The Memorable Images TV Brought Home WAR IN THE GULF

March 10, 1991|By David Zurawik

The top 10 most memorable moments of television coverage of the gulf war:

1. Saddam Hussein's press conference in August, where he was surrounded by young American and English hostages. It was the first look many Americans had of him. The weird tableau -- an eerily smiling Hussein touching the confused and vulnerable children -- sent chills up the spines of some viewers.

2. The pictures of the first American and British POWs, their faces badly cut and swollen. They offered the first up-close views of human suffering in the air war after days of self-congratulation over high-tech, Nintendo images of aerial triumphs.

3. An unarmed Iraqi soldier kneeling before his armed American counterpart and kissing the GI's hand in submission and surrender as Allied troops overtook them in the ground war. It seemed to represent the overwhelming superiority of the allied troops and the broken spirit of the Iraqis on the eve of the liberation of Kuwait City.

--- Records provided ---
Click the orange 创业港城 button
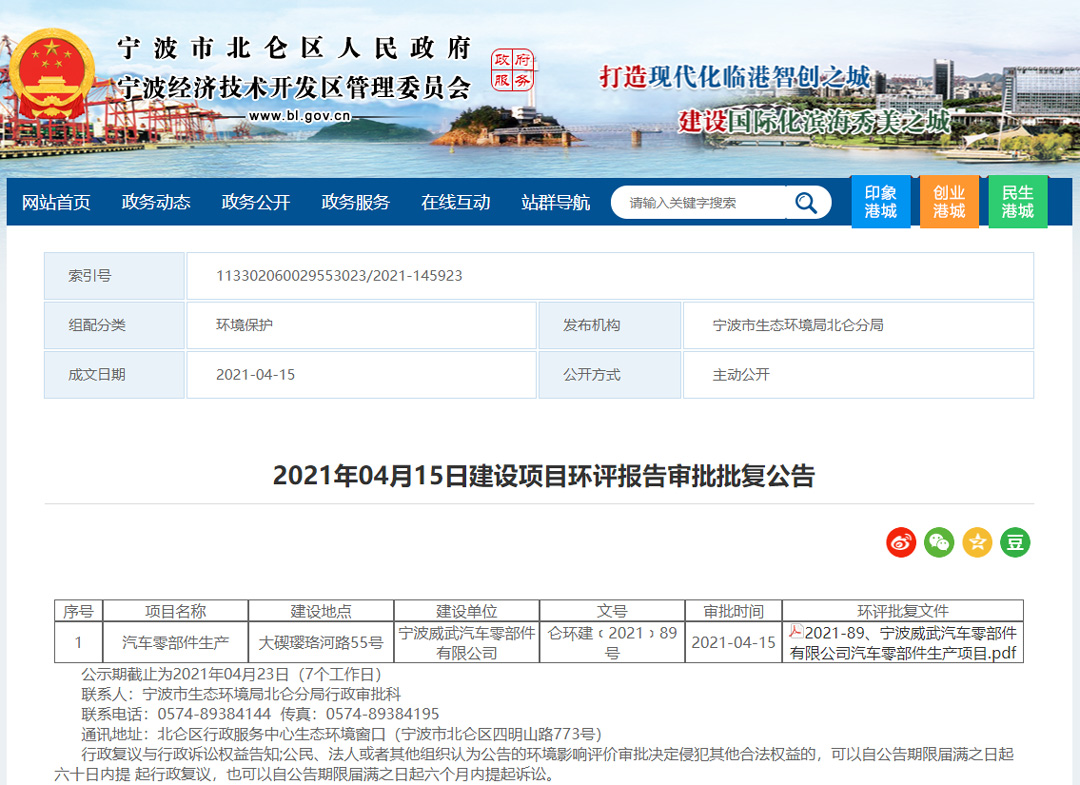1080x785 pixels. pyautogui.click(x=949, y=202)
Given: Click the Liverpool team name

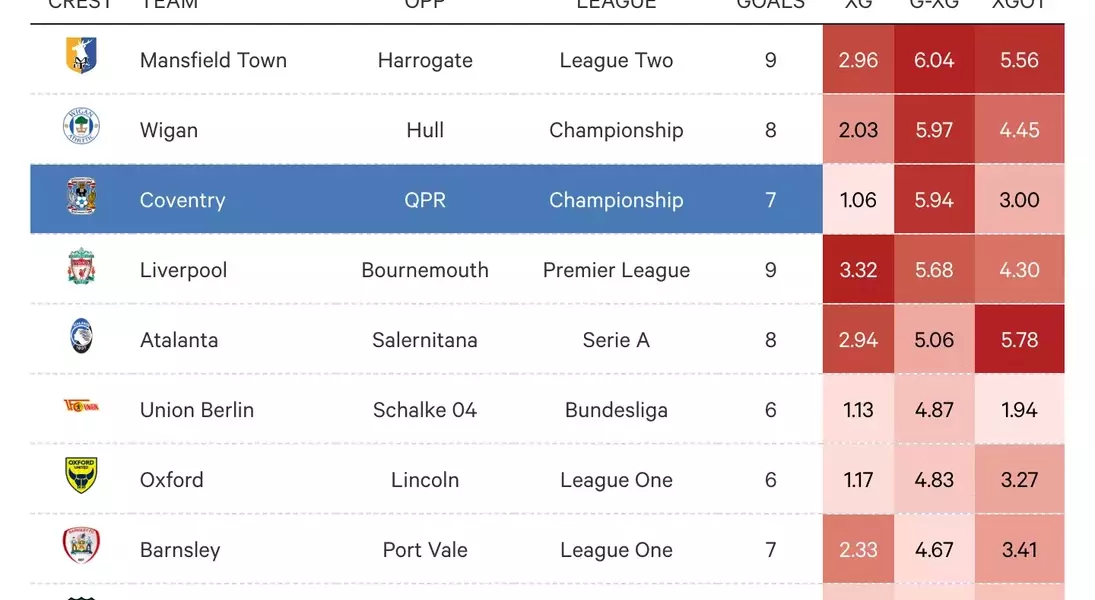Looking at the screenshot, I should coord(183,270).
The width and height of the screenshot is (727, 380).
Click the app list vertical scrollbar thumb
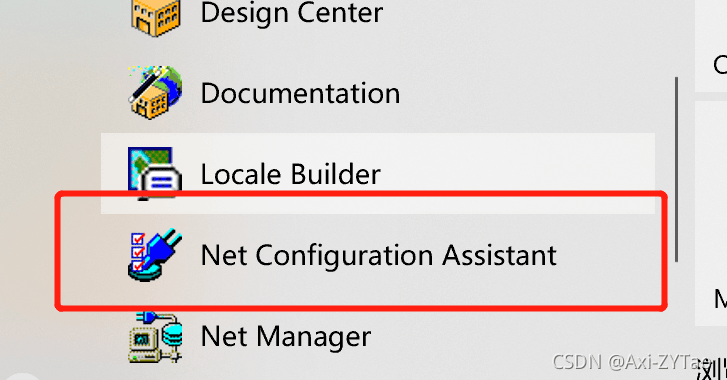676,170
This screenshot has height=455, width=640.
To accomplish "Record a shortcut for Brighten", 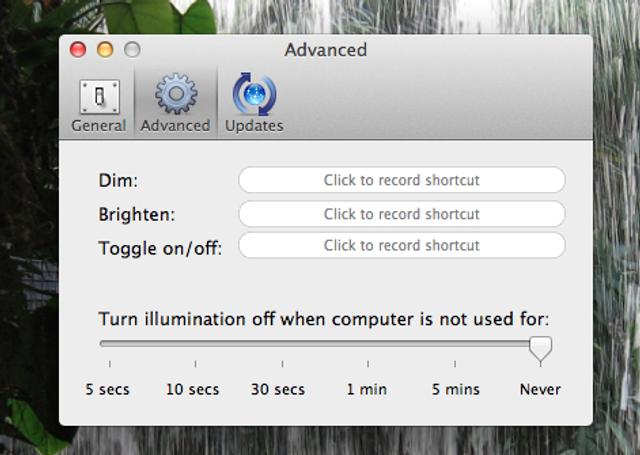I will coord(401,214).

--- What you need to do ---
From the article on memorable gulf war television moments, return the stretch that begins at the words "The top 10 most" and stops after "of aerial triumphs.". Copy it word for word.

--- Task output ---
The top 10 most memorable moments of television coverage of the gulf war:

1. Saddam Hussein's press conference in August, where he was surrounded by young American and English hostages. It was the first look many Americans had of him. The weird tableau -- an eerily smiling Hussein touching the confused and vulnerable children -- sent chills up the spines of some viewers.

2. The pictures of the first American and British POWs, their faces badly cut and swollen. They offered the first up-close views of human suffering in the air war after days of self-congratulation over high-tech, Nintendo images of aerial triumphs.